May 19, 2011— -- Larry David pushes the boundaries of comedy more than usual in a new season episode of "Curb Your Enthusiasm." With the help of Michael J. Fox, who will play himself, the show pokes fun at Parkinson's disease.

Fox, who has lived with Parkinson's disease since 1991, told TV Guide that the episode has Larry David believing that "I'm being symptomatic just to annoy him -- a whole passive-aggressive thing. He's complaining because I'm shuffling and making noise upstairs. It's very funny."

This isn't the first time Fox has reprised a role that plays off his Parkinson's symptoms. In "The Good Wife," he played a lawyer who used his neurological disorder (tardive dyskinia) to sway the judge and jury.

His new role, however, can't but raise question: When is it OK to use Parkinson's as a punch line?

Showing the struggles of a character who lives with Parkinson's can raise public awareness of the disease and reduce some of the stigma surrounding it. But does it help -- or hurt -- those living with Parkinson's when these symptoms, such as the uncontrollable jerky movements of dyskinesia, become the butt of a TV joke? Parkinson's experts say probably yes.

"It has long been recognized that humor can help those suffering from chronic conditions better cope with their diseases, and any chance to increase awareness of Parkinson's disease among the general public is important," says Dr. Cheryl Waters at the Neurological Institute at Columbia University Medical Center.

"Who best to represent Parkinson's in a humorous light than an actual comedian with the disease? I truly hope this won't offend patients with Parkinson's," she says.

Even if it is portrayed in an "irreverent" light on the show, Dr. Joseph Jankovic, director of the Parkinson's Disease Center at Baylor College of Medicine, says the "benefits outweigh the negative.

"If this series can increase awareness about the disease and help identify more individuals with some of the symptoms Mr. Fox displays -- great!" he says.

Sharon Kha, of Tucson, Ariz., says that in some ways only Fox -- or someone else with Parkinson's -- could poke fun productively. Kha is not a doctor, but she has plenty of experience using humor to cope with and teach about Parkinson's: She is a PD patient herself, and for the past three years has used educational (and often humorous) raps to help others cope.

"It's never nice to poke fun at sick people, but when we can poke fun at ourselves, it has the effect of whittling down the disease to a more manageable size," she says.

Making Fun vs. Making Light

There's a stark difference between using humor to lighten stigma and using it to make fun of those with PD, however. For instance, in 2006, radio host Rush Limbaugh raised hackles in the Parkinson's community when he accused Fox of "exaggerating" his symptoms during a political ad on stem cell research on his radio show.

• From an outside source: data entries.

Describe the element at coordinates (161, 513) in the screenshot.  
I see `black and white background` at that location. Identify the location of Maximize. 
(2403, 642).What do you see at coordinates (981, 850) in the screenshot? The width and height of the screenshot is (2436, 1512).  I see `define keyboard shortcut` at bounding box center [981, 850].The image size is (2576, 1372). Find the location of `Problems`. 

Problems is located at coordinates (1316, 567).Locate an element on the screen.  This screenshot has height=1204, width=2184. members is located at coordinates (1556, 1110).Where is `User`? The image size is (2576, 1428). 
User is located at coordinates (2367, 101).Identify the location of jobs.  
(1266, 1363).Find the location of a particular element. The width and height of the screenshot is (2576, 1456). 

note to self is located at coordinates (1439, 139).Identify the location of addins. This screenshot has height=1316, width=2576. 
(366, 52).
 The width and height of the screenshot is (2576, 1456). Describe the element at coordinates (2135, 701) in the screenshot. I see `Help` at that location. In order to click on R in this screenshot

"This is purely an act," Limbaugh says, flailing his arms around in mimic of Fox's dyskinesia."Either he didn't take his medication or he's acting." In fact, jerky movements are a sign of taking medication. When patients don't take their medication, they tend to have difficulty moving, not difficulty staying still.

But experts see Fox's role in "Curb Your Enthusiasm" as an opportunity for advocacy and as a way to respond to this kind of misinformed mocking.

"Who better to convey what the personal experience of this disease is like? It seems particularly appropriate as a follow-up to the Rush Limbaugh incident where Fox's symptoms, which are very much real, were portrayed as a fabrication," says Dr. David Standaert, director of the Center for Neurodegeneration and Experimental Therapeutics at the University of Alabama at Birmingham. "Over 1.5 million in America have PD, and their symptoms are real, too."